Online Health Care Reviews Turned Negative Following COVID Pandemic

A picture of a cell phone with a review to rate hospitals.
Image: iStock/Andrey Popov

After the COVID-19 pandemic struck, online reviews of health care facilities dropped significantly, and they have not yet fully recovered, according to a new analysis by researchers at the Perelman School of Medicine and School of Engineering and Applied Science. More than half of reviews on the online platform, Yelp, now are negative, flipping the pre-COVID picture. The findings are published in JAMA Network Open.

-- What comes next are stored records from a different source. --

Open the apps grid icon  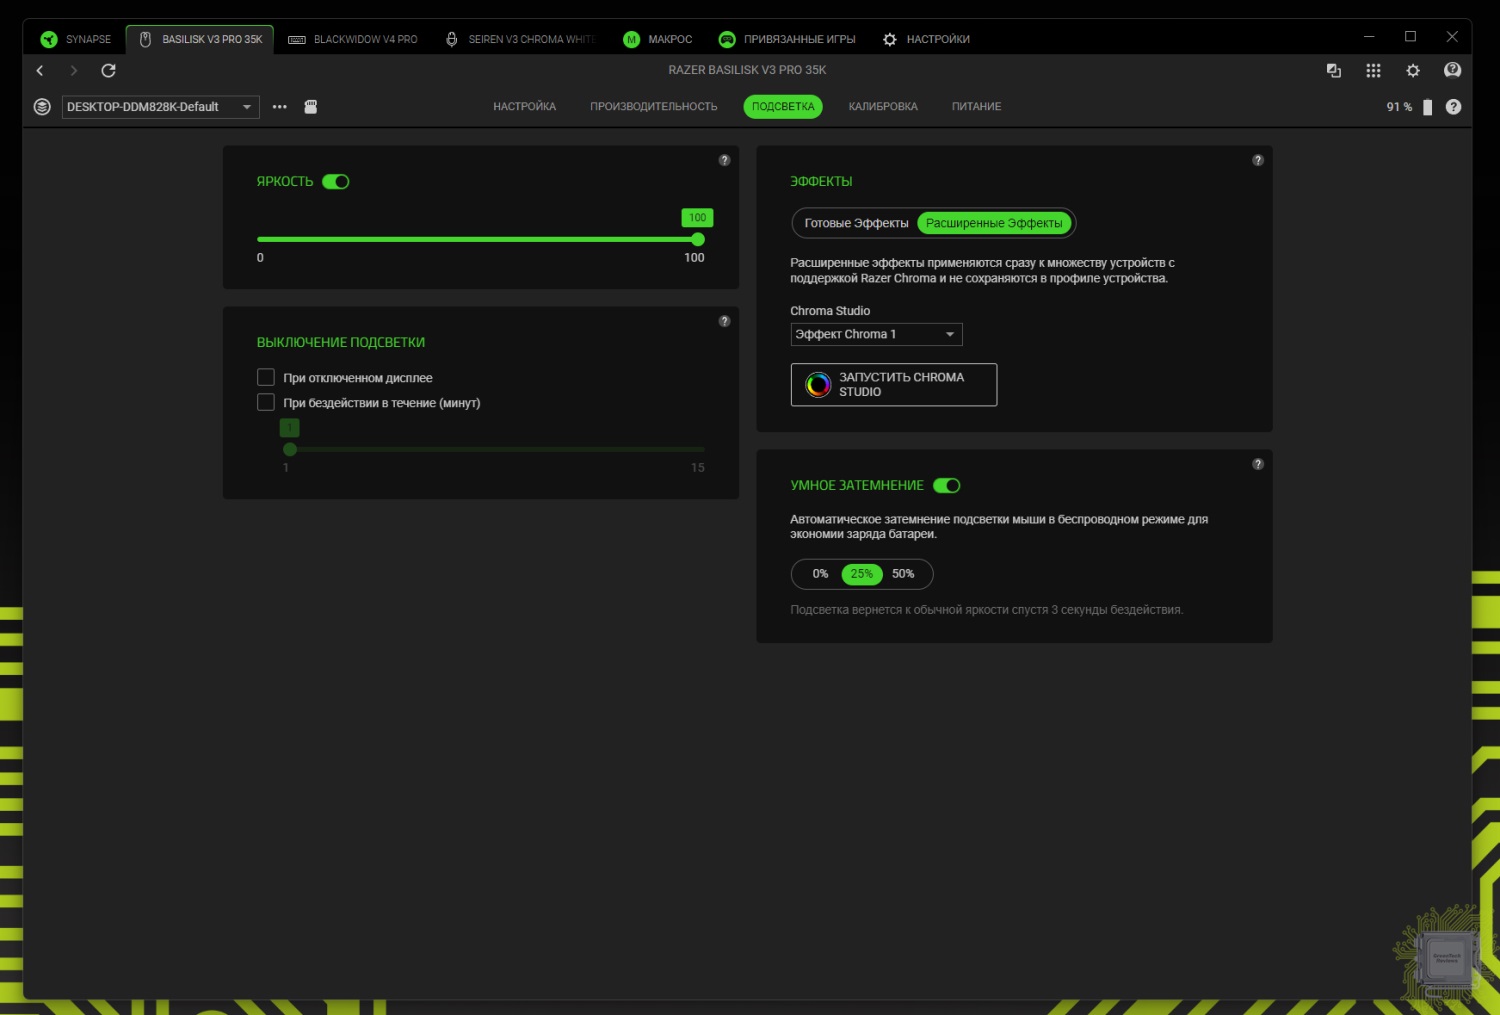[1373, 70]
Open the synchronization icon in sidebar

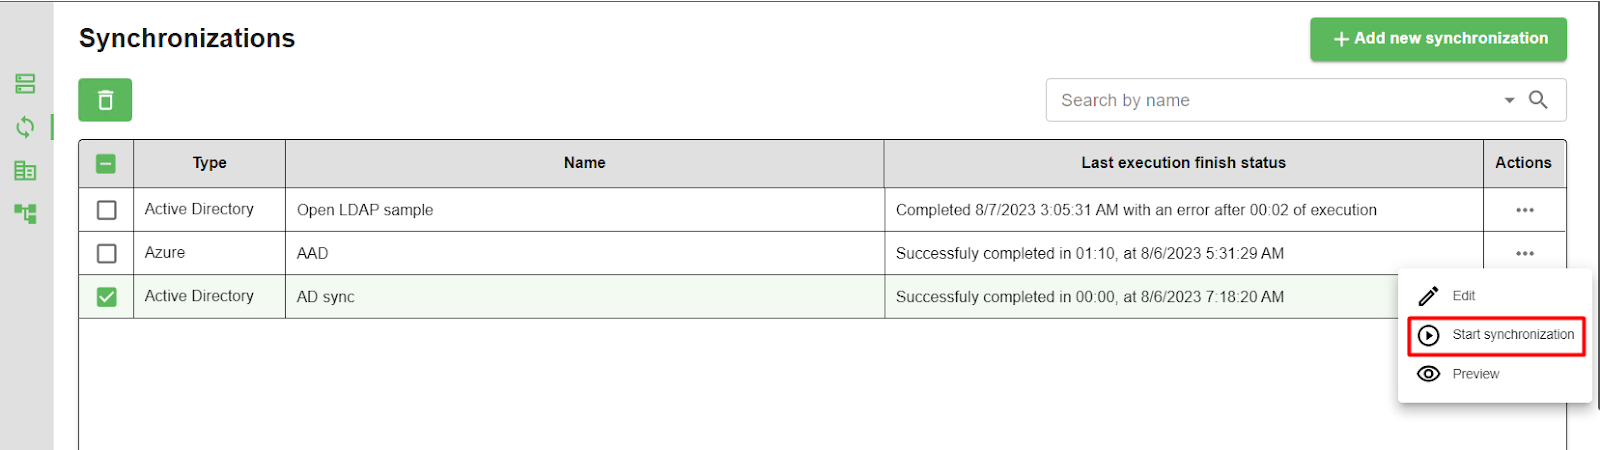[x=26, y=127]
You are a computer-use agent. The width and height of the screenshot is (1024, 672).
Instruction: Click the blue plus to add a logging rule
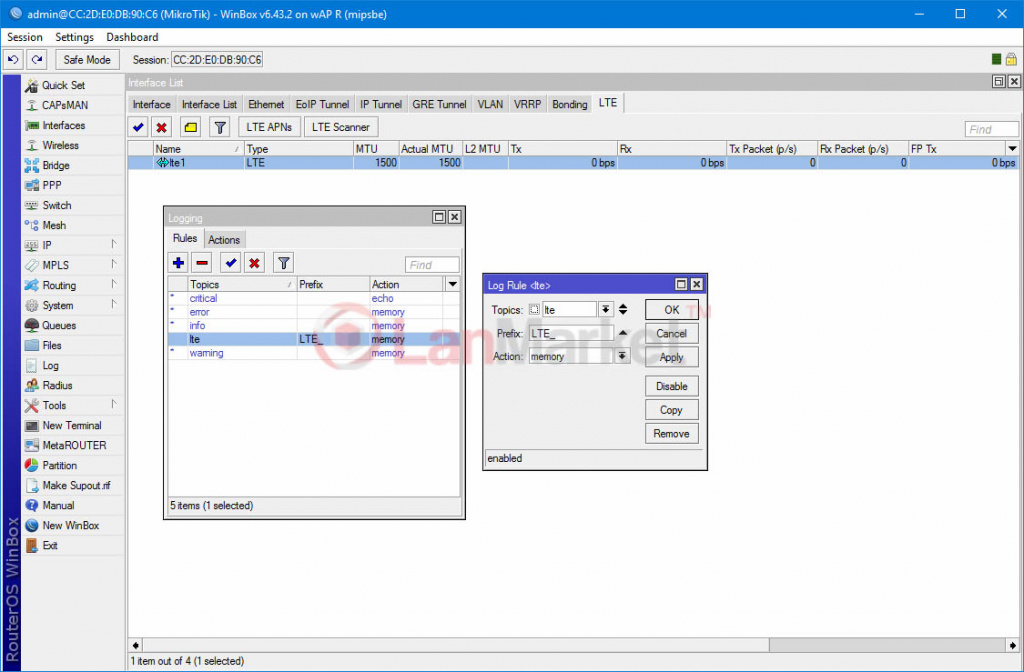tap(179, 263)
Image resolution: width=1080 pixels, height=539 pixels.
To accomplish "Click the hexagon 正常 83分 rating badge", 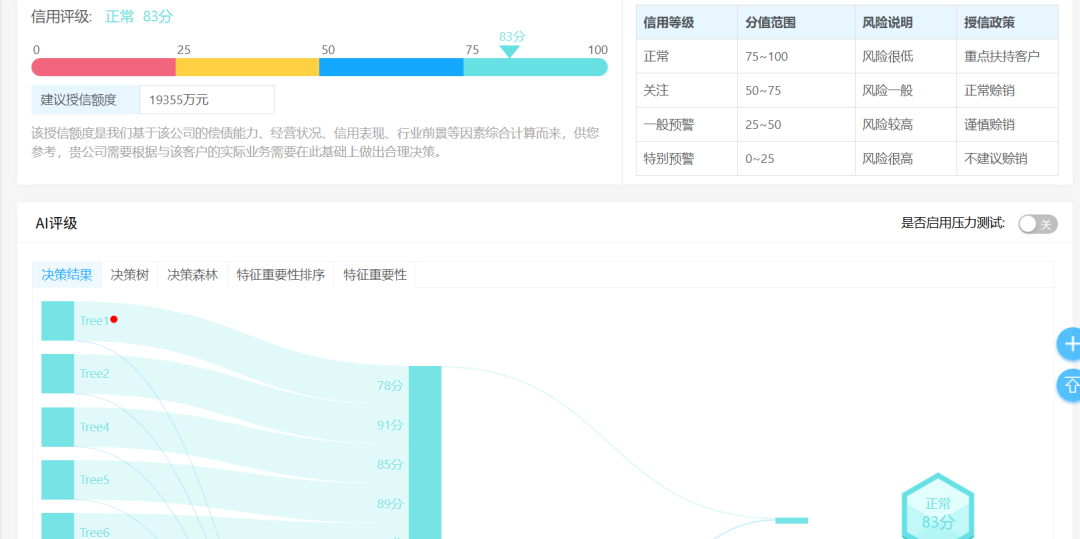I will [x=937, y=509].
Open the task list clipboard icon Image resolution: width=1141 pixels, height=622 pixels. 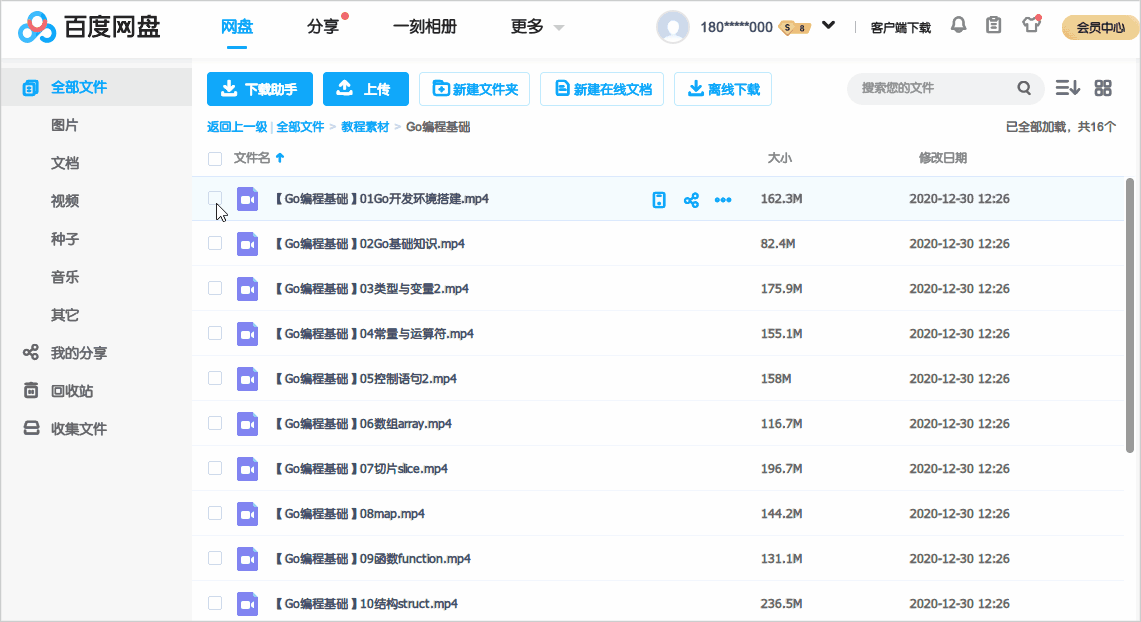tap(992, 24)
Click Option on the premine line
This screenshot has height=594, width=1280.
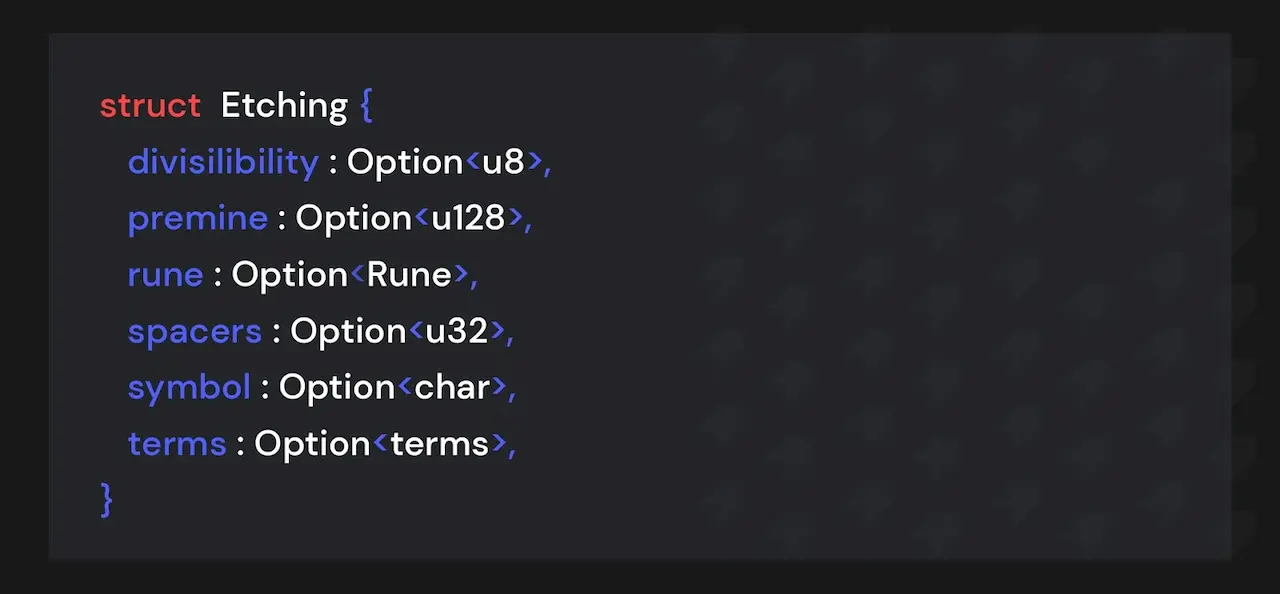tap(354, 219)
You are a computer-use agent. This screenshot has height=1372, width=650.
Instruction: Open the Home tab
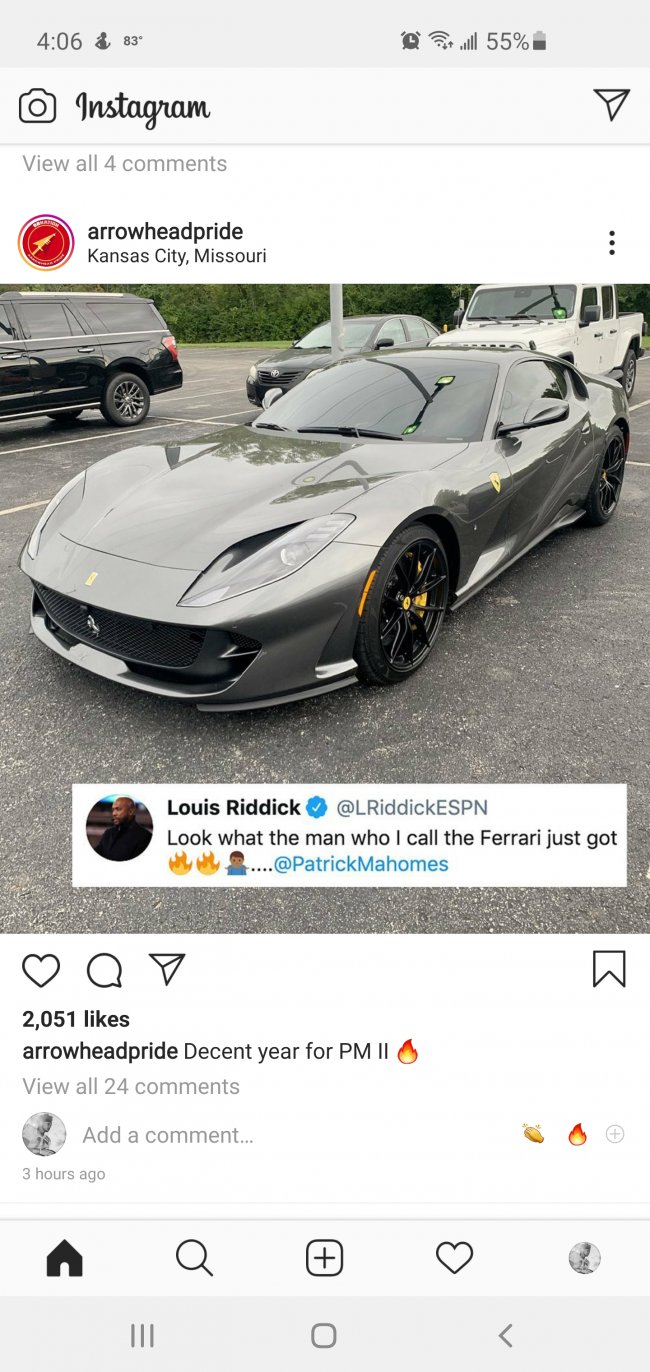pyautogui.click(x=65, y=1258)

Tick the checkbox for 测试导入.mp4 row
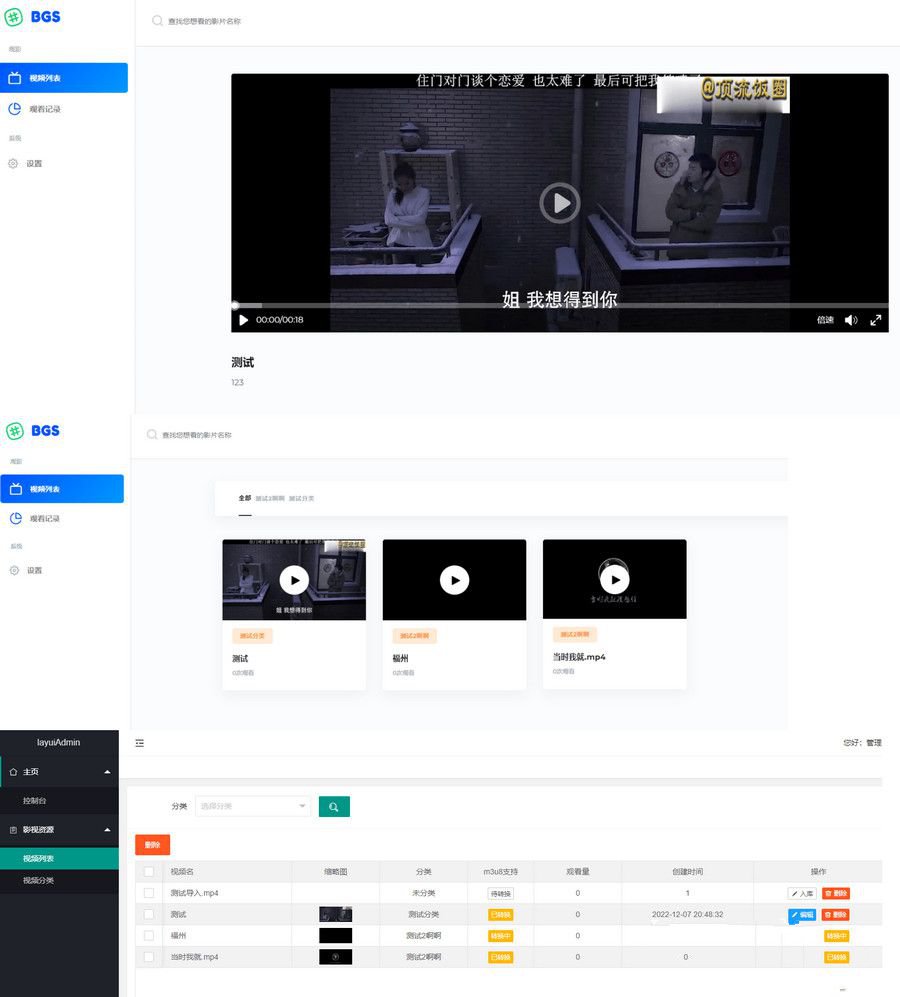click(149, 893)
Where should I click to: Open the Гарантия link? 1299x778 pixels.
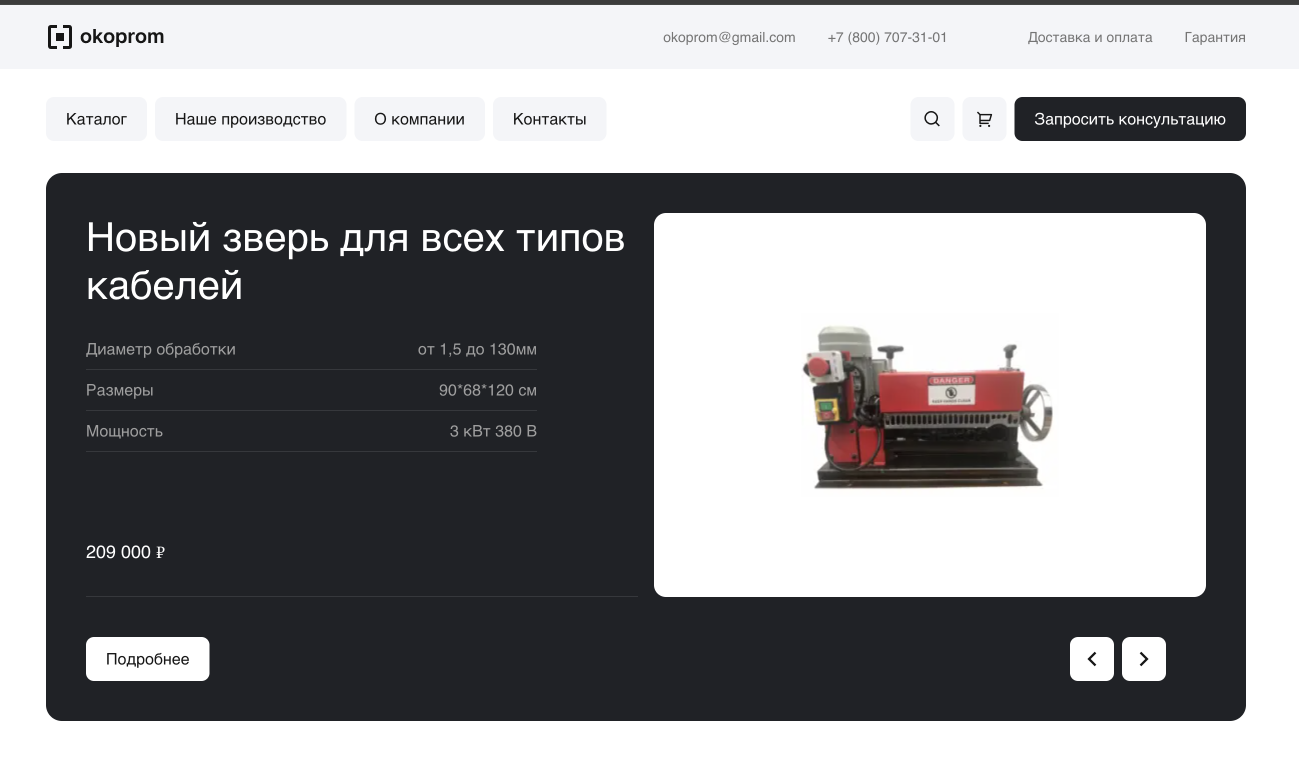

“Online reviews can tell us information about the patient experience that traditional reporting metrics, like hospital-administered patient experience surveys, might miss,” says the study’s lead author, Neil Sehgal, an associate fellow in the Penn Leonard Davis Institute of Health Economics and Penn Engineering Ph.D. student. “These reviews can help hospitals understand what matters most to patients and their support networks in near real time.”

By analyzing all reviews of health care facilities in the United States on the online platform Yelp dated from 2014 through 2023, Sehgal, co-author Anish Agarwalan assistant professor of emergency medicine, and their team saw that the percentage of positive—four- and five-star—reviews dropped from 54.3% before March 2020 (marked as the beginning of the COVID pandemic in the United States) to 47.9% after.